— Problem statement —
Write the data out again exactly, with no pictures.

Saved data entries:

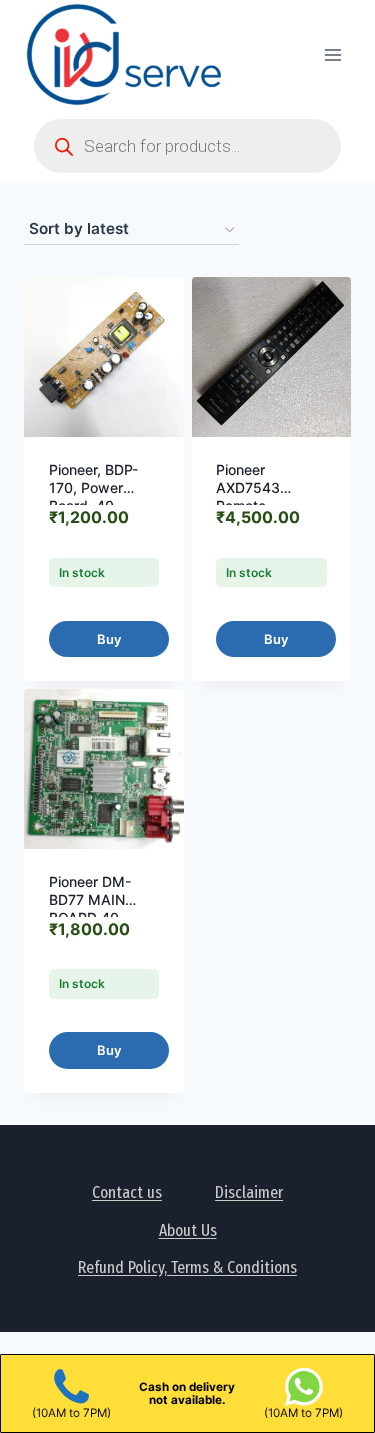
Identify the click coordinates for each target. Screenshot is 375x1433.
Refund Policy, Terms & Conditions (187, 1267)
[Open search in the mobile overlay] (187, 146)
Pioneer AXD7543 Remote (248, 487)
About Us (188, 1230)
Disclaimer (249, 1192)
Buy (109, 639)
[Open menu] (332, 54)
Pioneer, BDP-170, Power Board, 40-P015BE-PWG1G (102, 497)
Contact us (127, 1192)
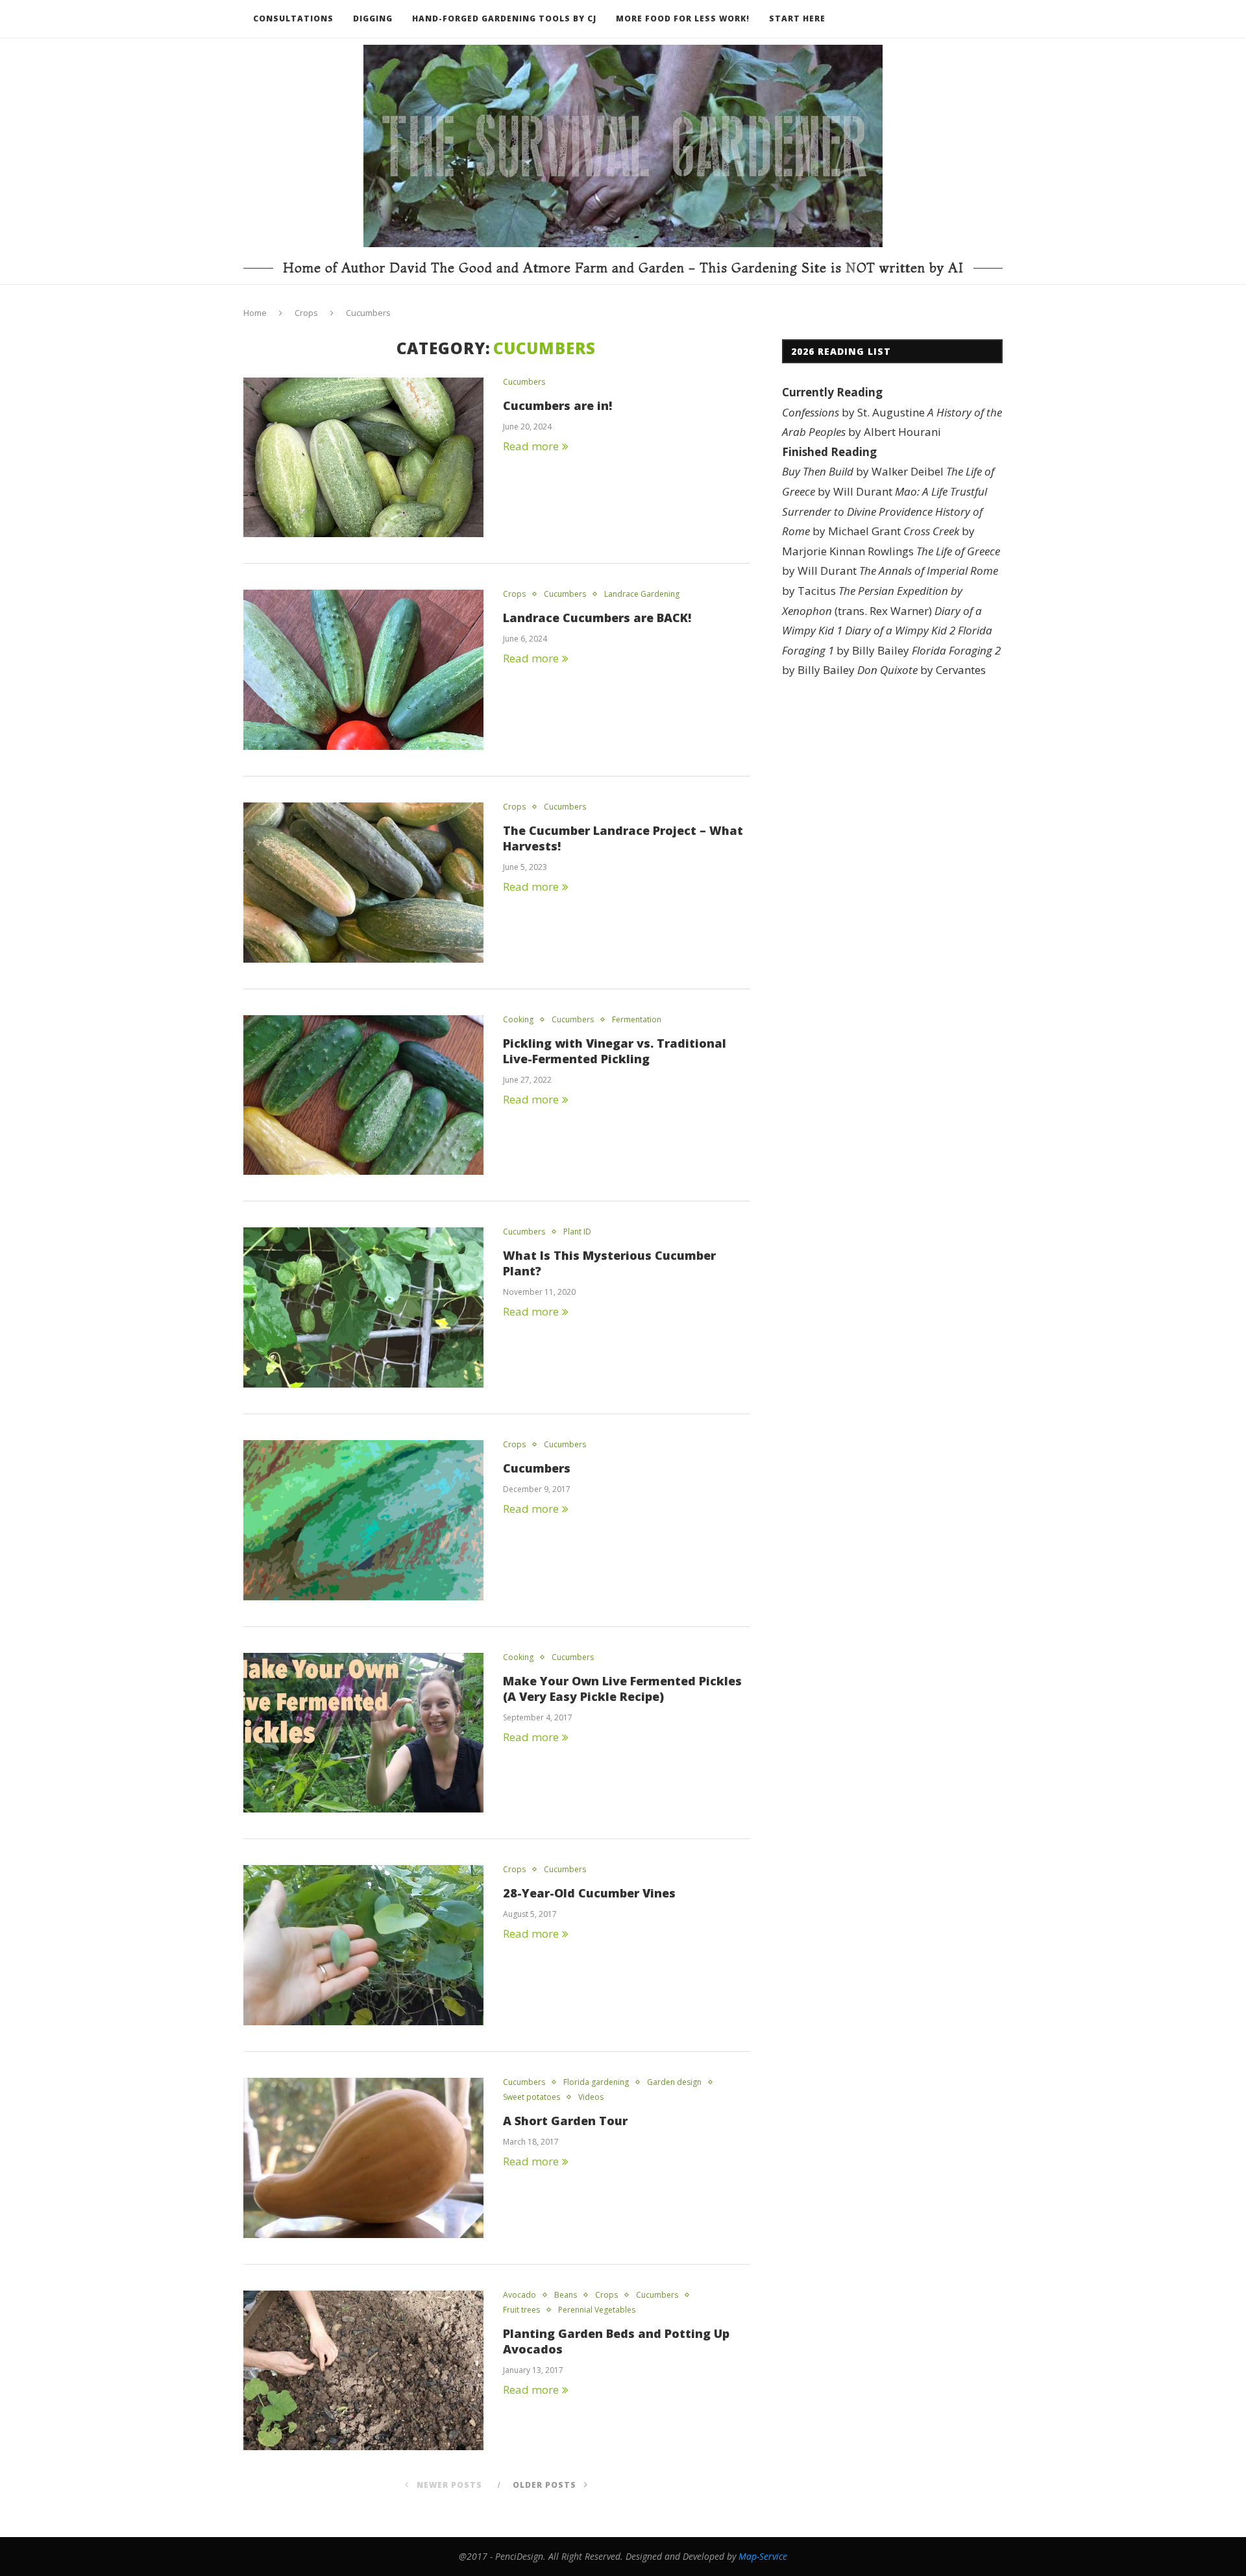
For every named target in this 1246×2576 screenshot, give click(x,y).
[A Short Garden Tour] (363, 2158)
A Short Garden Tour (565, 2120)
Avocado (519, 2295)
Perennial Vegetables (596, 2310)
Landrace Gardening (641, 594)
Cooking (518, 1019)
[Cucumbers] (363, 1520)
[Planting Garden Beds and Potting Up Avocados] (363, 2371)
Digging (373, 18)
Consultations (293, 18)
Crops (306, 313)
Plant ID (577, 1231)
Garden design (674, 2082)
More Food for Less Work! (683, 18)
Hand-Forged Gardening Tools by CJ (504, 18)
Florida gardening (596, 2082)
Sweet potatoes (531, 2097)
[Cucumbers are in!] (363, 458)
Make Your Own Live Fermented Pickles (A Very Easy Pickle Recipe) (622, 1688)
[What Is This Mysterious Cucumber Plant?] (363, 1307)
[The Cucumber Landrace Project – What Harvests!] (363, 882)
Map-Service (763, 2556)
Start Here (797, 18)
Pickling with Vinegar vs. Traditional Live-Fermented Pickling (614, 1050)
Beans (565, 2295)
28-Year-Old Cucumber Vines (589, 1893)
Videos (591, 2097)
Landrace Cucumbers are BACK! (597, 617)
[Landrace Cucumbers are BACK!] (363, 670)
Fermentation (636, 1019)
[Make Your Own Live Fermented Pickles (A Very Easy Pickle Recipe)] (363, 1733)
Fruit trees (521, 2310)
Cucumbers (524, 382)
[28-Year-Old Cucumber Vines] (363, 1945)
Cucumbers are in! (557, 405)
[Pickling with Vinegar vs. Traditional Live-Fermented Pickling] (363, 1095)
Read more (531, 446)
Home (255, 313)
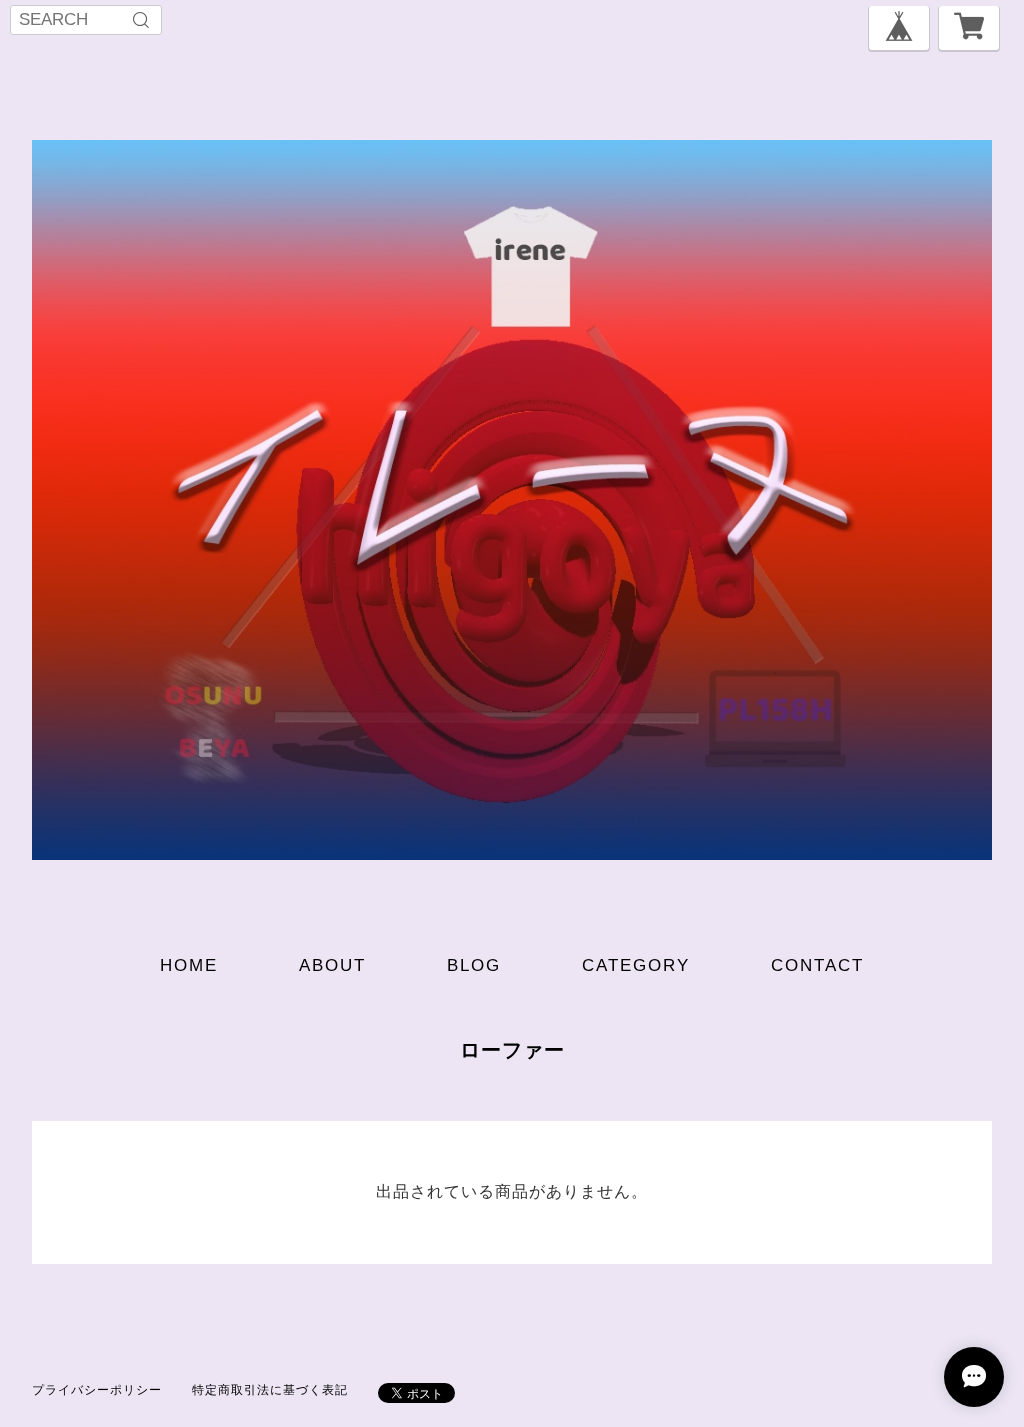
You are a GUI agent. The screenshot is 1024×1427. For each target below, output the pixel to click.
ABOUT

— Solved exercise —
Identify the click coordinates for each target. Screenshot is 375x1433.
Refund Policy, Terms & Conditions (187, 1267)
[Open search in the mobile overlay] (187, 146)
Pioneer AXD7543 Remote (248, 487)
About Us (188, 1230)
Disclaimer (249, 1192)
Buy (109, 639)
[Open menu] (332, 54)
Pioneer, BDP-170, Power Board, 40-P015BE-PWG1G (102, 497)
Contact us (127, 1192)
For every named target in this 1246×2576 screenshot, give click(x,y).
[A Short Garden Tour] (363, 2158)
A Short Garden Tour (565, 2120)
Avocado (519, 2295)
Perennial Vegetables (596, 2310)
Landrace Gardening (641, 594)
Cooking (518, 1019)
[Cucumbers] (363, 1520)
[Planting Garden Beds and Potting Up Avocados] (363, 2371)
Digging (373, 18)
Consultations (293, 18)
Crops (306, 313)
Plant ID (577, 1231)
Garden design (674, 2082)
More Food for Less Work! (683, 18)
Hand-Forged Gardening Tools by CJ (504, 18)
Florida gardening (596, 2082)
Sweet potatoes (531, 2097)
[Cucumbers are in!] (363, 458)
Make Your Own Live Fermented Pickles (A Very Easy Pickle Recipe) (622, 1688)
[What Is This Mysterious Cucumber Plant?] (363, 1307)
[The Cucumber Landrace Project – What Harvests!] (363, 882)
Map-Service (763, 2556)
Start Here (797, 18)
Pickling with Vinegar vs. Traditional Live-Fermented Pickling (614, 1050)
Beans (565, 2295)
28-Year-Old Cucumber Vines (589, 1893)
Videos (591, 2097)
Landrace Cucumbers are BACK! (597, 617)
[Landrace Cucumbers are BACK!] (363, 670)
Fermentation (636, 1019)
[Make Your Own Live Fermented Pickles (A Very Easy Pickle Recipe)] (363, 1733)
Fruit trees (521, 2310)
Cucumbers (524, 382)
[28-Year-Old Cucumber Vines] (363, 1945)
Cucumbers are in! (557, 405)
[Pickling with Vinegar vs. Traditional Live-Fermented Pickling] (363, 1095)
Read more (531, 446)
Home (255, 313)
You are a GUI agent. The screenshot is 1024×1427. For each target below, output the pixel to click.
ABOUT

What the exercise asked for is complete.